Voici ce qu'un scientifique (pur et dur ?) écrit de la sociologie des sciences, dans un texte destiné au grand public :

Or je ne puis, en tant que chercheur, que considérer ce vaste champ d'étude de l'analyse sociale de la science comme non seulement important et respectable, mais aussi salutaire pour les scientifiques. Ils songent trop rarement aux fondements historiques et au contexte sociale de leur recherche, et bénéficieraient grandement d'une meilleure compréhension de ces influences non scientifiques sur leurs croyances et leurs pratiques.

Qui est-ce ?

[Mà J 24/04, 23h00] : Bravo à  anon et Timothée qui ont reconnu Stephen J. Gould dans Le Renard et le hérisson (trad. française 2005, Le Seuil, p. 109). On retrouve ici une image très simpliste de la sociologie des science, qui ne s'intéresserait qu'aux influences non scientifiques sur la production scientifique. Passés Lyssenko et l'Homme de Piltdown, le sociologue des sciences s'acharnerait donc à  montrer que l'électron est de gauche et le gène, colonialiste. Il y aurait d'un côté la science et de l'autre le contexte historique et social, le second influant forcément sur la première. Caricature que cela ! Et, alors, on ne s'étonnera pas des critiques récurrentes envers la sociologie des sciences, à  laquelle Gould apporte malgré lui sa pierre !!

Pour montrer ce que fait réellement la sociologie des sciences, intéressons-nous plutôt (en dehors des innombrables exemples publiés ici-même) à  la manière dont Bruno Latour étudie la contribution d'Archimède à  la nation du roi Hiéron II[1]. On se souvient qu'Archimède avait provoqué le roi Hiéron en affirmant qu'avec un point d'appui, il pourrait soulever la Terre. Le roi le met alors au défi de mettre en mouvement une grande masse par une petite force, et Archimède tient sa promesse et ramène à  terre un navire de la marine royale, grâce à  l'utilisation de poulies. Le roi fait donc travailler Archimède à  son compte et le charge de missions les plus diverses, intégrant la science (la "géométrie") à  son gouvernement. Alors, pour la sociologie des sciences,

il ne s'agit pas d'aller chercher comment la géométrie "reflète" les intérêts de Hiéron, ou comment la société de Syracuse "se trouve contrainte" par les lois de la géométrie.

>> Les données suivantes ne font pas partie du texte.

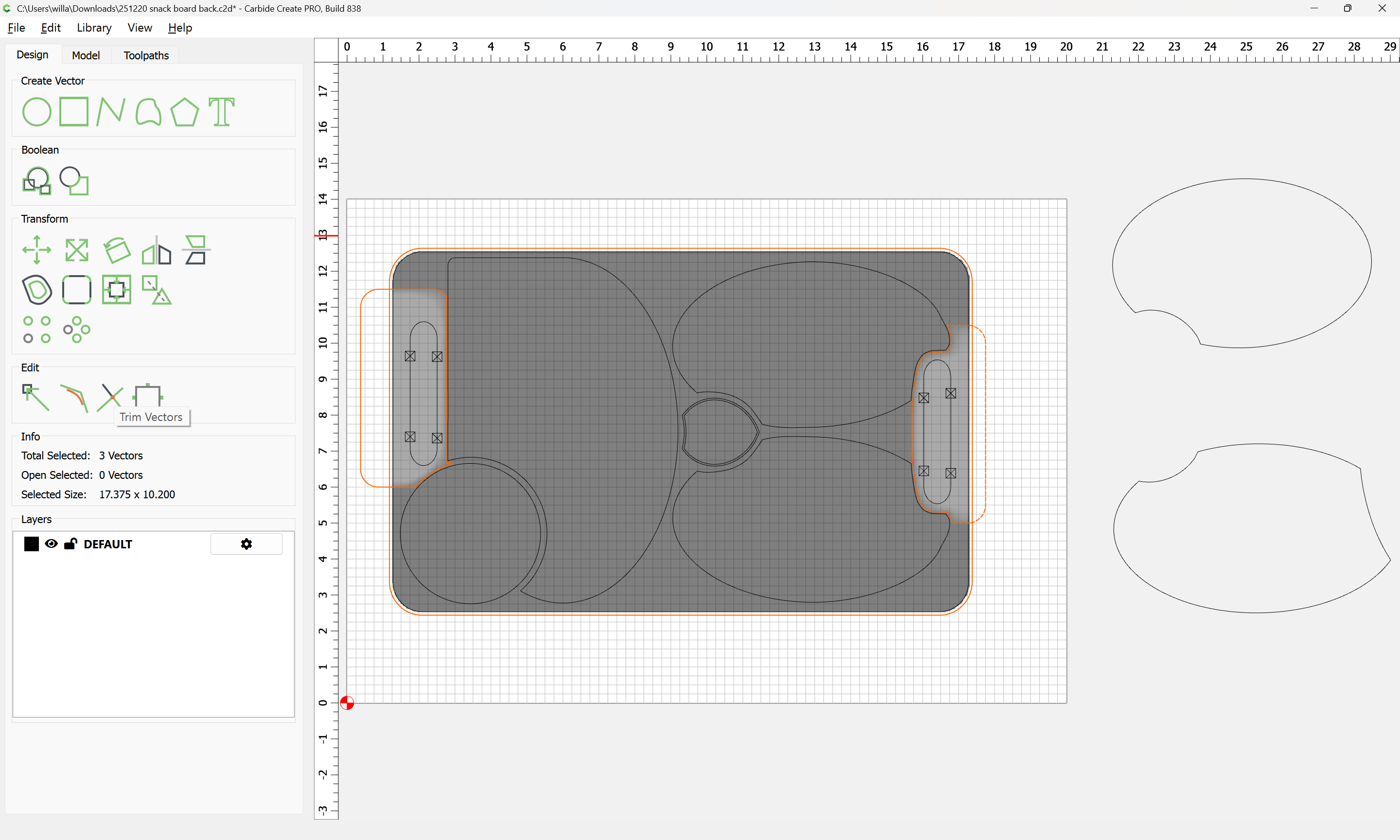Image resolution: width=1400 pixels, height=840 pixels.
Task: Open the Rotate transform tool
Action: tap(117, 250)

Il ne s'agit pas d'expliquer la géométrie par la société mais de constater que désormais, la société de Syracuse est une société nouvelle, "à  géométrie". Il n'y a pas d'un côté un contexte social ou historique et de l'autre une science, mais deux mondes qui s'interpénètrent et se fécondent l'un l'autre. Le contexte n'est pas donné, il est fabriqué par la science ! Or la société va nier avoir "enrôlé" la géométrie, ou ne réalisera pas qu'elle l'a fait, et c'est précisément à  la sociologie des sciences de désintriquer ces fils.

Et aujourd'hui, on a d'autant plus besoin de la sociologie des sciences que les fils sont plus noués, notre société étant basée sur la science, la technologie et le risque...

Notes

[1] B. Latour (1991), Nous n'avons jamais été modernes, La Découverte, pp. 147-150.